Britons Believe UK Extradition Laws Fail to Protect Citizens

The long-awaited independent review of Britain’s extradition arrangements was greeted with anger and frustration. Janis Sharp, mother of Gary McKinnon who suffers from Asperger’s and is wanted in the US on hacking charges, damned the report a ‘whitewash’.

Human rights groups like Liberty professed themselves baffled, while politicians across the political divide urged the government to ignore the findings.

The report, by senior judge Sir Scott Baker, took 486 pages to conclude that, far from failing to protect British citizens from

The last Labour government signed up to EU and US agreements that stripped Britain of virtually all discretion, so the current system lacks common sense. Under the UK/US treaty, Gary McKinnon is wanted for hacking from home into top-secret US security computers in search of evidence of UFOs.

More misfit than terrorist, if McKinnon is prosecuted at all, it should be in this country. He faces decades in jail if convicted in the US.

The Baker report dismissed calls for a change in the law to allow such cross-border cases to be prosecuted in Britain, claiming ‘we have no evidence that any injustice is being caused’.

The Baker findings fly in the face of a recent report by the Joint Committee on Human Rights – a cross-party committee, of which I am a member – that called for radical reform of UK extradition rules.

Unlike the Baker review, we listened to the victims and their families tell their ordeals. Like Frank Symeou, who gave evidence about the nightmare endured by his son.

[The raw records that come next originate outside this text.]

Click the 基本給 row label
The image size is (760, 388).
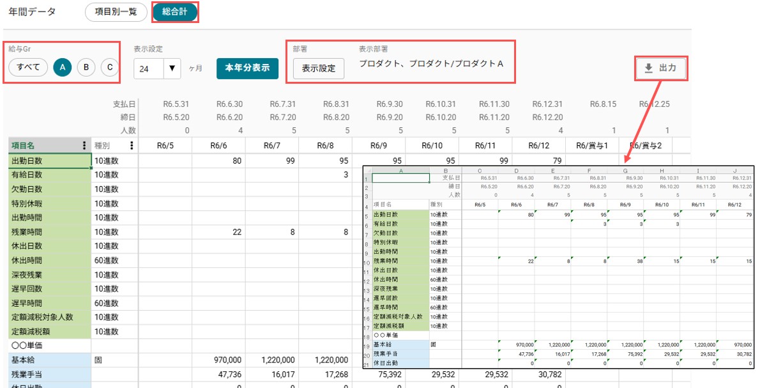tap(50, 361)
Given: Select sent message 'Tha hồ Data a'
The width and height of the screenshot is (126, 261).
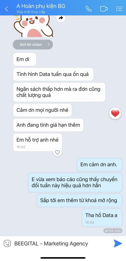Looking at the screenshot, I should pos(102,218).
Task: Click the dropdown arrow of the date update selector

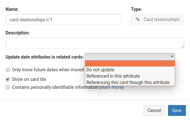Action: 172,57
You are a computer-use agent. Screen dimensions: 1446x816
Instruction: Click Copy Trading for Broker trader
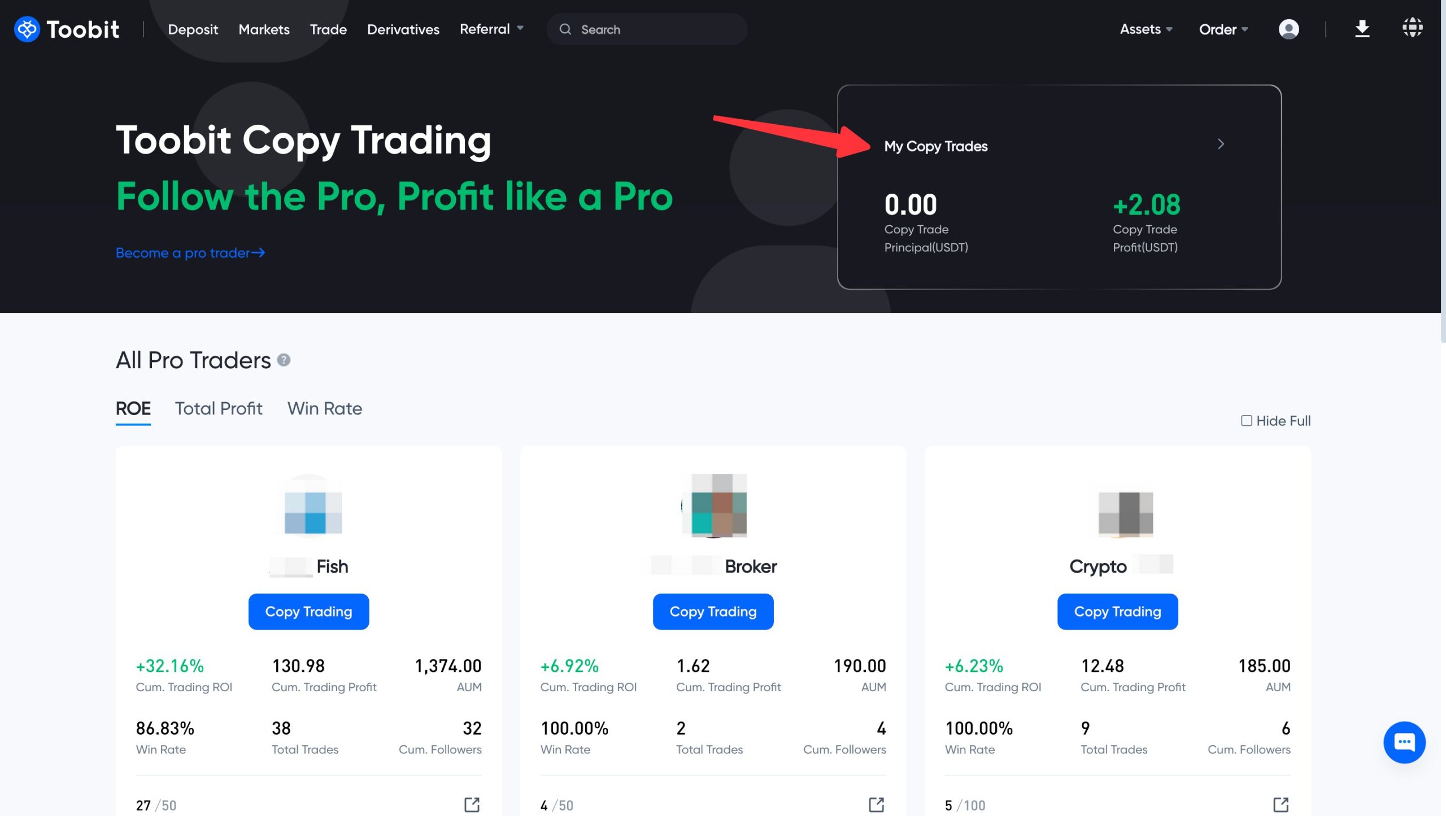tap(713, 612)

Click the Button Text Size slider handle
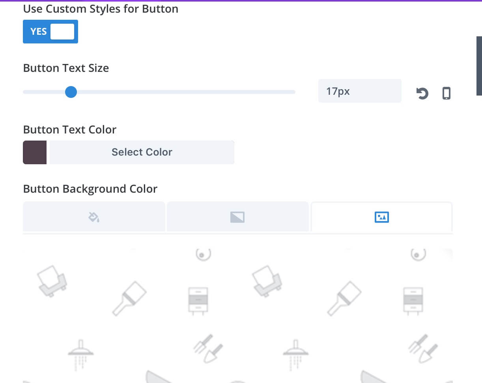coord(71,92)
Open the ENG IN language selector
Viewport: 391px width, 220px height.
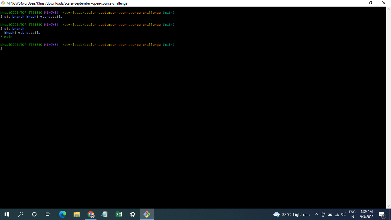click(x=352, y=214)
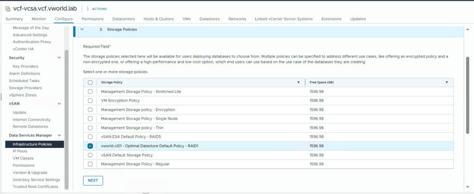Check the VM Encryption Policy checkbox
This screenshot has height=194, width=474.
pyautogui.click(x=90, y=101)
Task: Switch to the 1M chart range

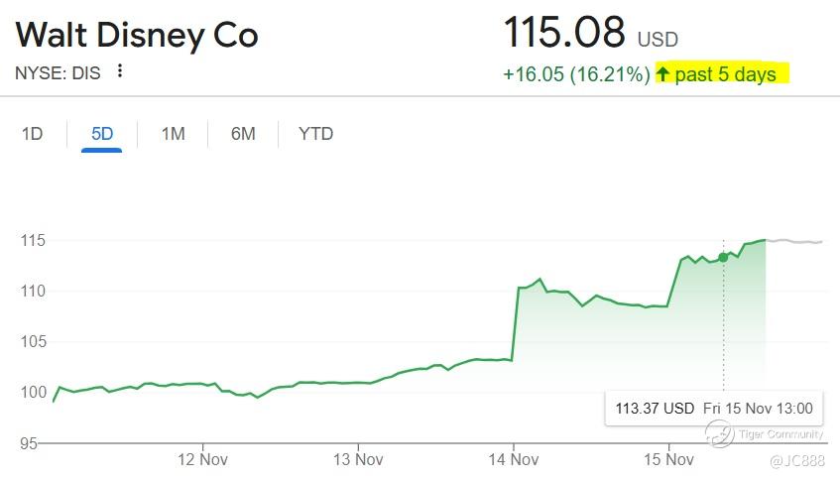Action: (x=173, y=134)
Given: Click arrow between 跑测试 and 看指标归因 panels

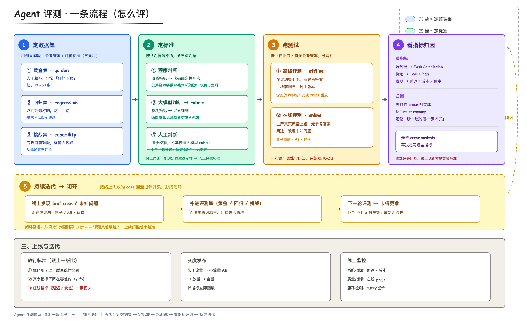Looking at the screenshot, I should 384,99.
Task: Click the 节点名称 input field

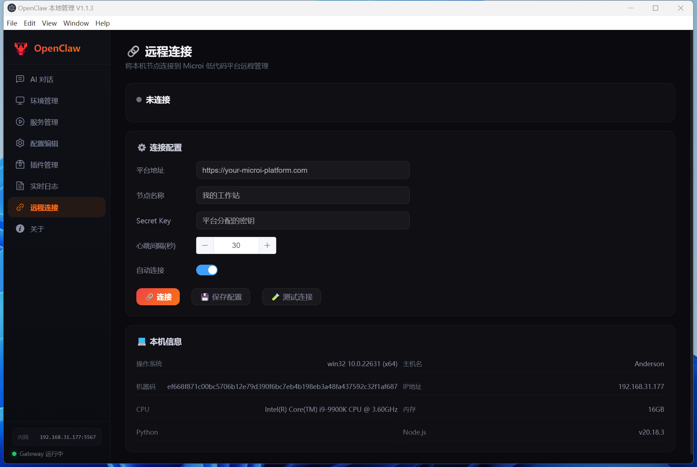Action: (303, 196)
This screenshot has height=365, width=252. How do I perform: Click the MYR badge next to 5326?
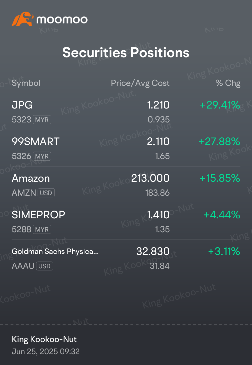(42, 156)
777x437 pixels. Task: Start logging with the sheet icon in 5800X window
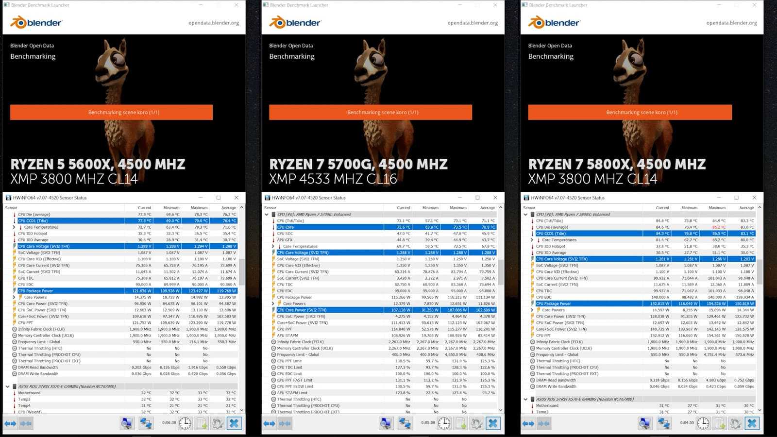coord(719,423)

Andrew, a British student, was carted off to Greece under a European Arrest Warrant (EAW) for involvement in a fight at a night club that left another man dead, despite eye witness accounts that Andrew was not in the club at the time

Fast-track EAW extradition is based on the assumption that standards of justice are adequate across Europe. The Symeou case shows this is a cruel sham. Greek police beat identical statements out of witnesses that were then retracted.

Andrew Symeou spent almost a year in squalid prison conditions before being bailed. Left with a flea-ridden blanket in a cell exposed to a sewer and crawling with cockroaches, he was abused by guards and watched helplessly as another prisoner was beaten to death for drug money.

The trial proceeded at a snail’s pace, with court translators who speak little English. Eventually cleared in June of this year, after a two year ordeal, the 22 year old student is left to re-build his shattered life.

The Baker report makes no recommendations for preventing such horror stories being inflicted on other innocent people.

Nor does it address another major concern. Foreign investigators fire off EAWs without investigating the facts, let alone preparing for trial. Michael Turner set up a property business in Hungary in 2005.

When it failed, he paid off his staff, filed for bankruptcy and returned to Britain. Three years later, he was extradited back to a Hungarian jail, accused of defrauding on administration fees and detained in a prison formerly run by the KGB.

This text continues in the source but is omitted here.